» Task directions: Any picture in the listing is left out of the copy; all else is duplicated exactly.

» Data excerpts:
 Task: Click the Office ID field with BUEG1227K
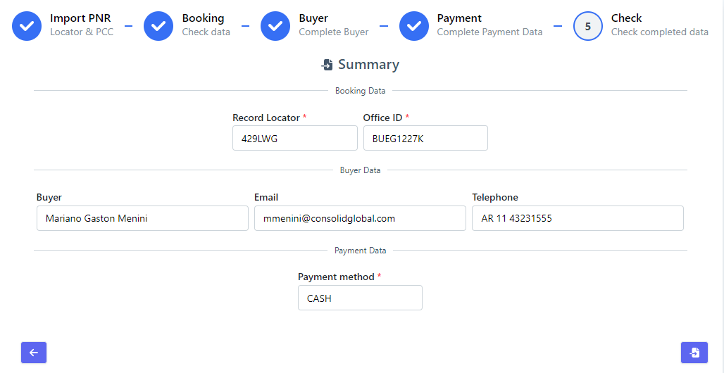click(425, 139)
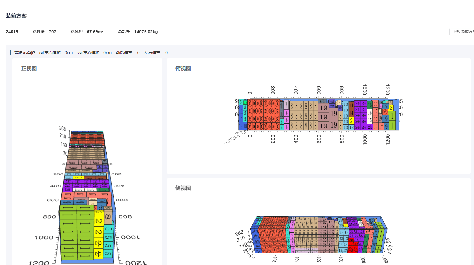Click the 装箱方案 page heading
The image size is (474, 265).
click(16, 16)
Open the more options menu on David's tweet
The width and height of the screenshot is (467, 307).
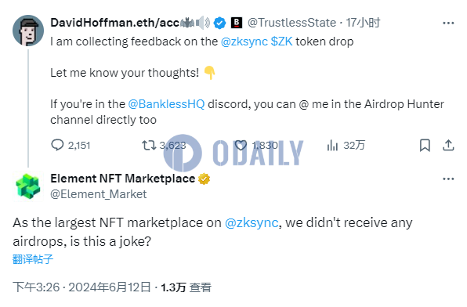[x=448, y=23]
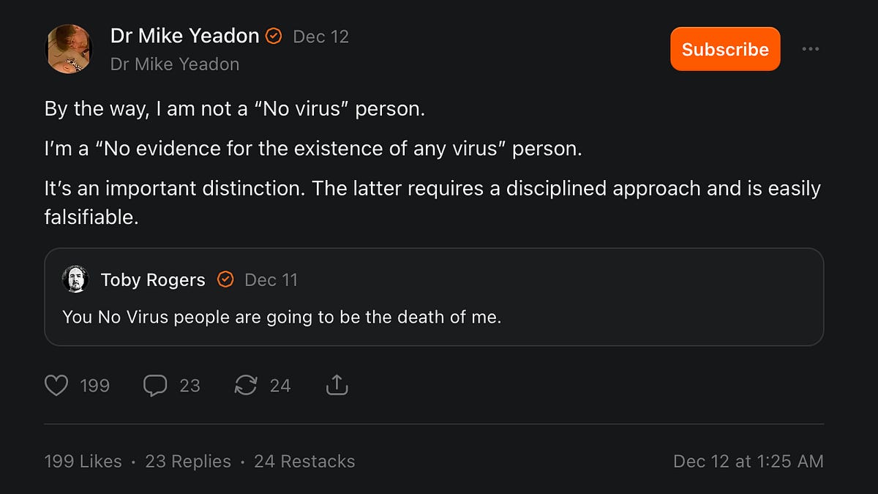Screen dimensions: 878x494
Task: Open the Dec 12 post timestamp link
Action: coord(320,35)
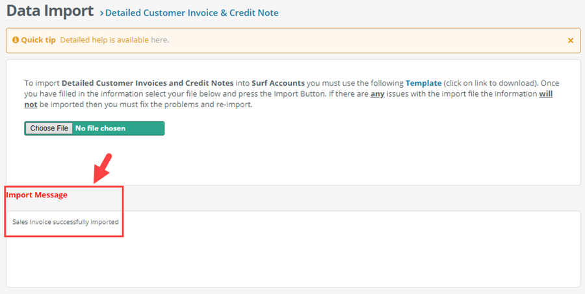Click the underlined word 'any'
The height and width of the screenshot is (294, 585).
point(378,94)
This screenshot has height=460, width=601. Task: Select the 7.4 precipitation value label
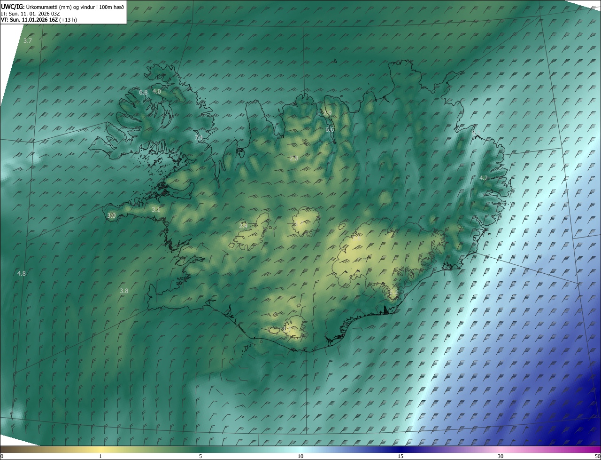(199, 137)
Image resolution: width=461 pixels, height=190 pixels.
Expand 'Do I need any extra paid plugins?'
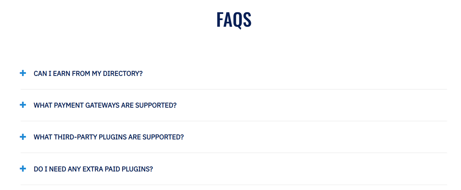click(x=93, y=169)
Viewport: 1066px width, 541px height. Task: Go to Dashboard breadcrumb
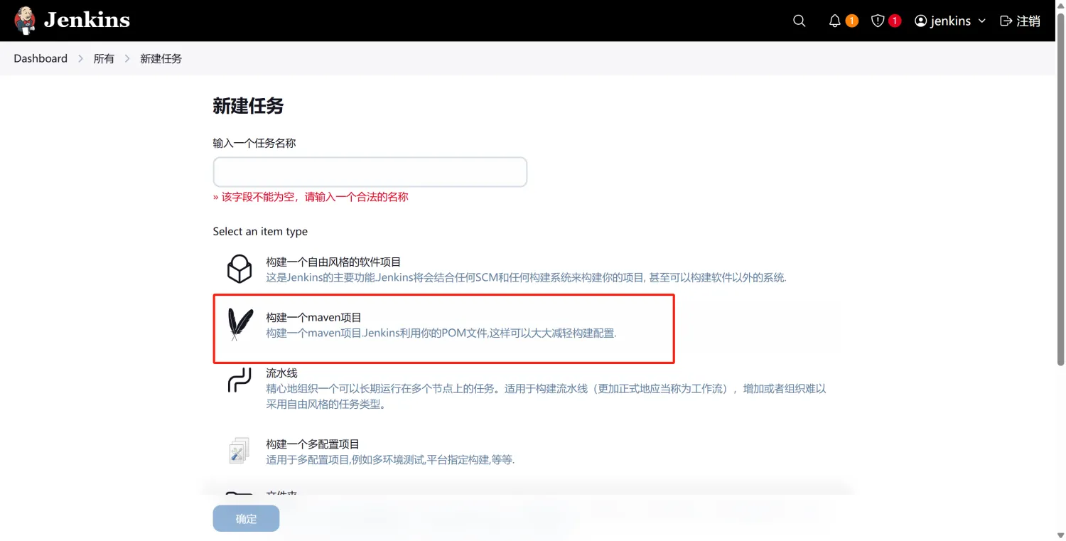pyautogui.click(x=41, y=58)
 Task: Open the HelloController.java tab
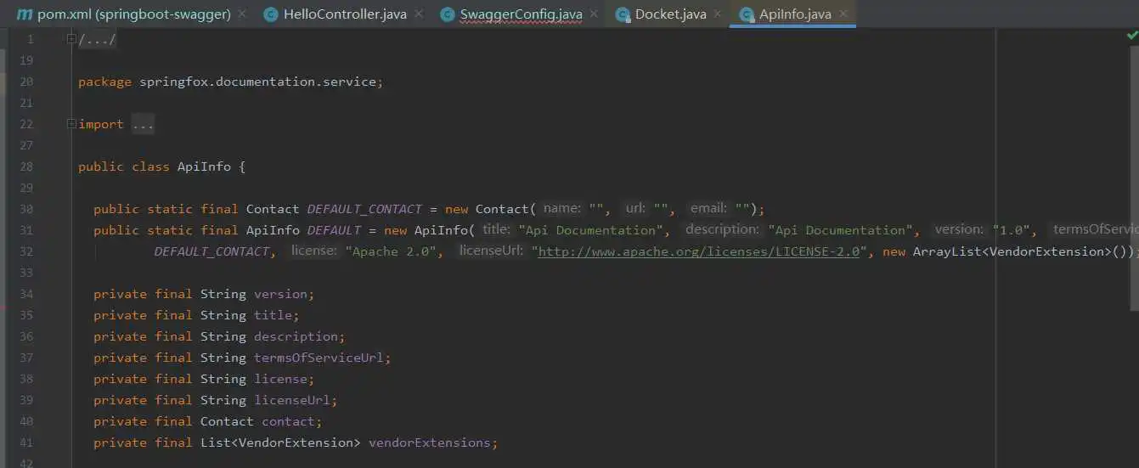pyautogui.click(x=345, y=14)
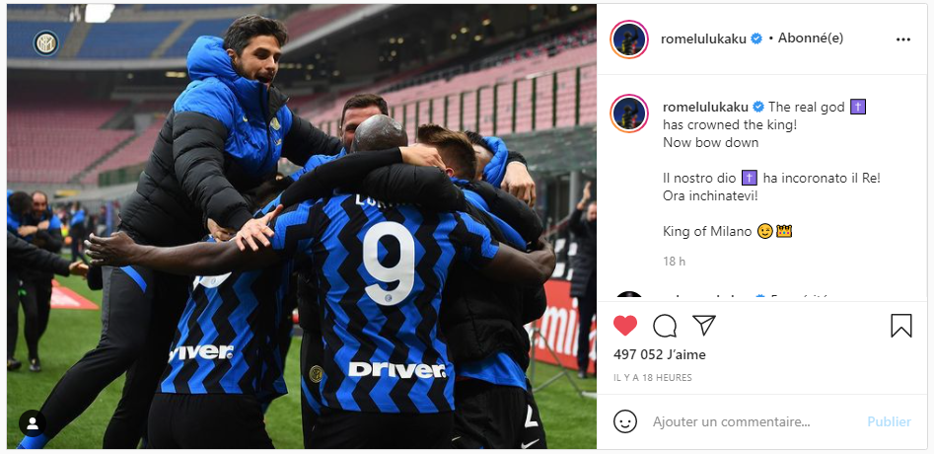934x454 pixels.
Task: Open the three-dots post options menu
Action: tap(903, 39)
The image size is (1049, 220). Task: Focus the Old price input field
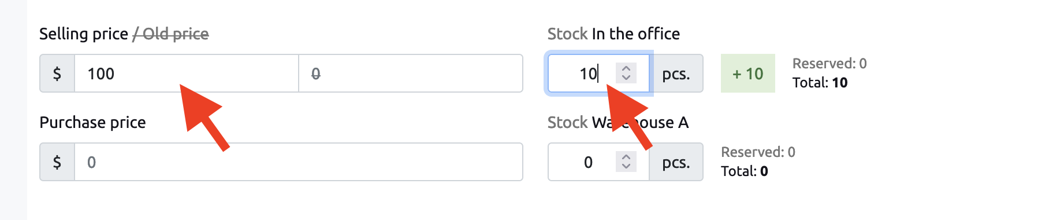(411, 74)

» Output for this exercise:
 Task: Click the Office ID field with BUEG1227K
click(425, 139)
Click the 装箱方案 page heading
The image size is (474, 265).
click(16, 16)
Open the more options menu on David's tweet
The width and height of the screenshot is (467, 307).
[x=448, y=23]
Screen dimensions: 878x494
Task: Open the Dec 12 post timestamp link
Action: coord(320,35)
Click the underlined word 'any'
The height and width of the screenshot is (294, 585).
point(378,94)
This screenshot has height=460, width=601. Task: Select the 7.4 precipitation value label
(199, 137)
Image resolution: width=461 pixels, height=190 pixels.
Expand 'Do I need any extra paid plugins?'
click(x=93, y=169)
Viewport: 1066px width, 541px height. Task: Go to Dashboard breadcrumb
pyautogui.click(x=41, y=58)
 Task: Open the HelloController.java tab
pyautogui.click(x=345, y=14)
934x454 pixels.
Task: Open the three-dots post options menu
Action: tap(903, 39)
The image size is (1049, 220). Task: Focus the Old price input field
(411, 74)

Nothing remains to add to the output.